At the time, he said she should fully recover in five to seven days. But in the following weeks, Morris’ hair started falling out, she developed a rash on her arms and back, and she continued to be wracked with convulsive fits of coughing. At the same time, her medical bills climbed to almost $2,400.
Three months after the incident, climbing a small flight of stairs still left Morris breathless and coughing, clutching at her son’s asthma respirator.
Morris can no longer shoot hoops with her son and she has trouble walking him to the school-bus stop. Her medical bills are unpaid and she has been unable to see a pulmonary specialist. She spends her days making paper flowers and planning baby showers for extra money.
Morris probably never would have worked at the water-treatment plant had it not been for Moore’s death six years earlier. In part because Moore’s body was undiscovered for about 10 hours, Santee Cooper made a policy of posting a security guard at the facility around the clock. It also added other safeguards designed to alert emergency responders if a plant operator is unable to do his job.
Varn pointed out that 2005 was the utility’s safest year since it started compiling injury data in 1982. Santee Cooper recorded 55 work-related incidents in 2005, including 25 “preventable” vehicle accidents.
“The safety of the employees in the work environment in which we operate has always been top priority with us,” Varn said.
Morris, however, said her training did not detail what to do in the event of a chemical spill or how and when to use a respirator. Security Management would not discuss its training procedures, because it said that would compromise the employees’ safety.

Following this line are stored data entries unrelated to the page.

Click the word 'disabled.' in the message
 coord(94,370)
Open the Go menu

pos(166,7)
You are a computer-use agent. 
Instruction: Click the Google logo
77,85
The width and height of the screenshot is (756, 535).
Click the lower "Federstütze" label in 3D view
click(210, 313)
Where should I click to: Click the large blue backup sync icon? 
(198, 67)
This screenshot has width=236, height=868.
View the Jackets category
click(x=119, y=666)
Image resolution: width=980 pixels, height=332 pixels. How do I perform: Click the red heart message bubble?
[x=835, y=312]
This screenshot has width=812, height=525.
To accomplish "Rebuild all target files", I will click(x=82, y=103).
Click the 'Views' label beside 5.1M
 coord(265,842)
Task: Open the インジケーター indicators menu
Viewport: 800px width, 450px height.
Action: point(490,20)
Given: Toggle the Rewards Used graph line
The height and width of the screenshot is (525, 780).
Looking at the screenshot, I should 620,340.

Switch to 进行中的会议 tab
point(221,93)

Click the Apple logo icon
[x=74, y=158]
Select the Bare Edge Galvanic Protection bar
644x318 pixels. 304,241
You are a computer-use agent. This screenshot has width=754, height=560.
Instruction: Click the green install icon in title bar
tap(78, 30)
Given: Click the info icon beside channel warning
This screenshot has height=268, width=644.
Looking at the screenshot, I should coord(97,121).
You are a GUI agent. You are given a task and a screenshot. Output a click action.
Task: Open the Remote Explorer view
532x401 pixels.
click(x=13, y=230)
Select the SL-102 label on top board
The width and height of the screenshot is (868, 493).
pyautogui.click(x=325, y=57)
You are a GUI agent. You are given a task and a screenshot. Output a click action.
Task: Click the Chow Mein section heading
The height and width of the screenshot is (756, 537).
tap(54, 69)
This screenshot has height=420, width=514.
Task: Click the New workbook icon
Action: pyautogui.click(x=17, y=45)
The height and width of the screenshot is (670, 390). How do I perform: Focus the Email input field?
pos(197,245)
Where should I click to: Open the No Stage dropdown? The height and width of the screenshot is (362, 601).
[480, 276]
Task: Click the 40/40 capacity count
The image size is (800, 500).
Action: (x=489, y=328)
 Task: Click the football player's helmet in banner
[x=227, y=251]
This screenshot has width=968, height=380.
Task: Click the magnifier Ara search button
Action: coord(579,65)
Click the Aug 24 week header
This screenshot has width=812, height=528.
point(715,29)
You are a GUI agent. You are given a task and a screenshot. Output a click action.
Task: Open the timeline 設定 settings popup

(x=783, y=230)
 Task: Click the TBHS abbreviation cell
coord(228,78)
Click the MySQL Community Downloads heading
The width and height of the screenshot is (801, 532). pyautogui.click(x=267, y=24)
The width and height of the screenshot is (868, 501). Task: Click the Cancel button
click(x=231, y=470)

Government safety officials were not alerted to Morris’ poisoning, because federal law does not require companies to report incidents to the Occupational Health and Safety Administration unless they involve a fatality or at least three injured workers, according OSHA spokesman Jim Knight. The agency was never alerted about Morris’ exposure.
Morris wants her medical bills paid and she wants to see a lung doctor, but what she wants most is for Santee Cooper to acknowledge that the water plant was a dangerous place to be on the night of her injury. Two parents, a sister and a widow have spent the past five years seeking the same recognition about the night that Thomas Moore died.
“I don’t want justice; I just want somebody to say that this happened … and I want them to stop playing this shell game,” Morris said. “Had it gone another way, I could have died in my sleep and nobody would have known anything but what Santee Cooper said.”